§ 問題の説明
以下の項目をすべて一字一句変えずに書き写すこと。画像は答えに入れない。
━━ 入力資料
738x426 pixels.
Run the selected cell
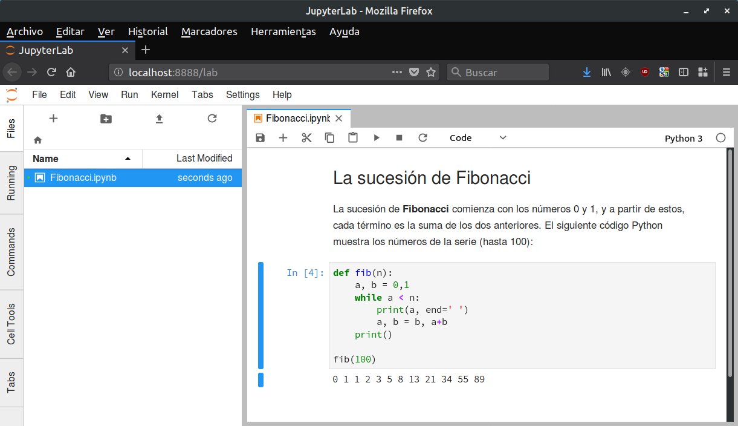pyautogui.click(x=376, y=137)
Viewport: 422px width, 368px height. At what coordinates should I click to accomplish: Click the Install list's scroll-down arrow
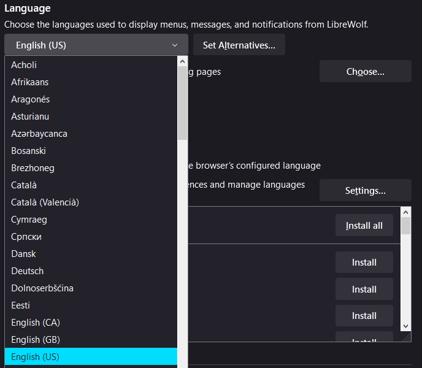(405, 326)
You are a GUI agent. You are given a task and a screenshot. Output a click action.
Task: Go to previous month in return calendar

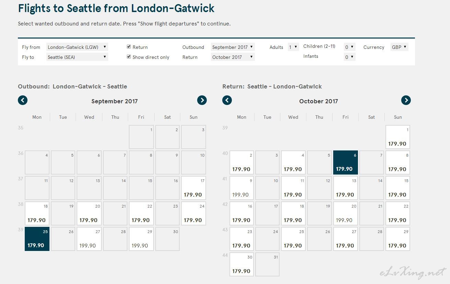[227, 100]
━━━━
§ 回答全文
738x426 pixels.
Run the selected cell
pyautogui.click(x=376, y=137)
Viewport: 422px width, 368px height. At what coordinates should I click to accomplish: Click the Install list's scroll-down arrow
(405, 326)
You are a GUI agent. You are given a task and a screenshot. Output a click action.
Task: Go to previous month in return calendar

[227, 100]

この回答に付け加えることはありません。